Figure 1.

Short-term treatment of glioma cell lines with THIO. (A) IC₅₀ of THIO for 17 human glioma cell lines, 3 mouse glioma cell lines and normal human astrocyte (NHA). Cells were treated with THIO for 4 days at titrated doses ranging from 0.01 μM to 100 μM. And then CCK-8 assay was used to determine the cell viability. Graphpad Prism software was used to calculate IC₅₀ of THIO. (B) Heatmap of cell viability for 17 glioma cell lines following treatment with the control, TMZ, BIBR1532 and THIO for 4 days at titrated doses.

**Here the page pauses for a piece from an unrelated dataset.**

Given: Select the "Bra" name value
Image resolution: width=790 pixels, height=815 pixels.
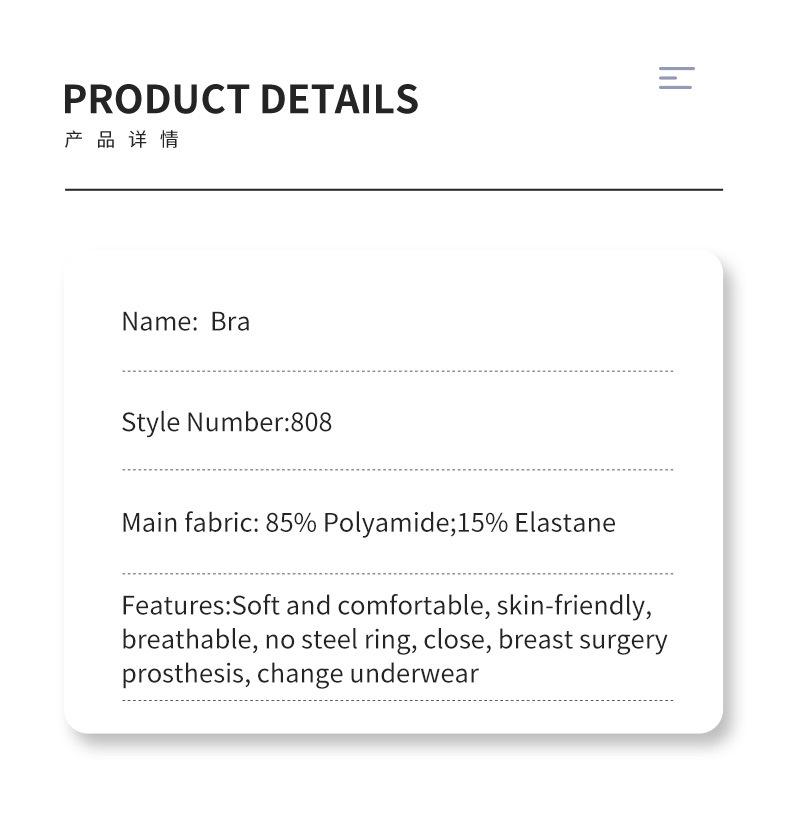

Cells were treated with TMZ, BIBR 1532 and THIO for 4 days and then stained with PI and PSVue 643 to distinguish live cells from apoptotic or dead cells by FACS (% of cell viability). (C) FACS data of M059K and H4. Cells were treated with THIO for 4 days at titrated doses and stained with PI and PSVue 643, and then analyzed by FACS. (D) M059K and H4 cells were labeled with CellTrace Violet and then treated with THIO at 5μM. The fluorescence intensity of CellTrace Violet was measured by FACS from Day 0 to Day 4. (E-F) The quantification of fluorescence intensity of CellTrace Violet in samples included in (D). (G) Phase contrast images of M059K and NHA cells treated with THIO at 0, 1, 2.5 and 5 μM for 4 days. (H-I) The quantification of cell number of M059K and NHA included in (G). Two experiments were ran and 9 fields for each group were measured. (J) Immunofluorescence staining images of M059K cells treated with or without THIO at 5μM for 4 days. Blue indicated the DAPI staining whereas green indicated the Ki-67 staining. (K) The quantification of the percentage of area with positive green fluorescence for samples shown in (J). Two experiments were ran and 9 fields for each group were measured.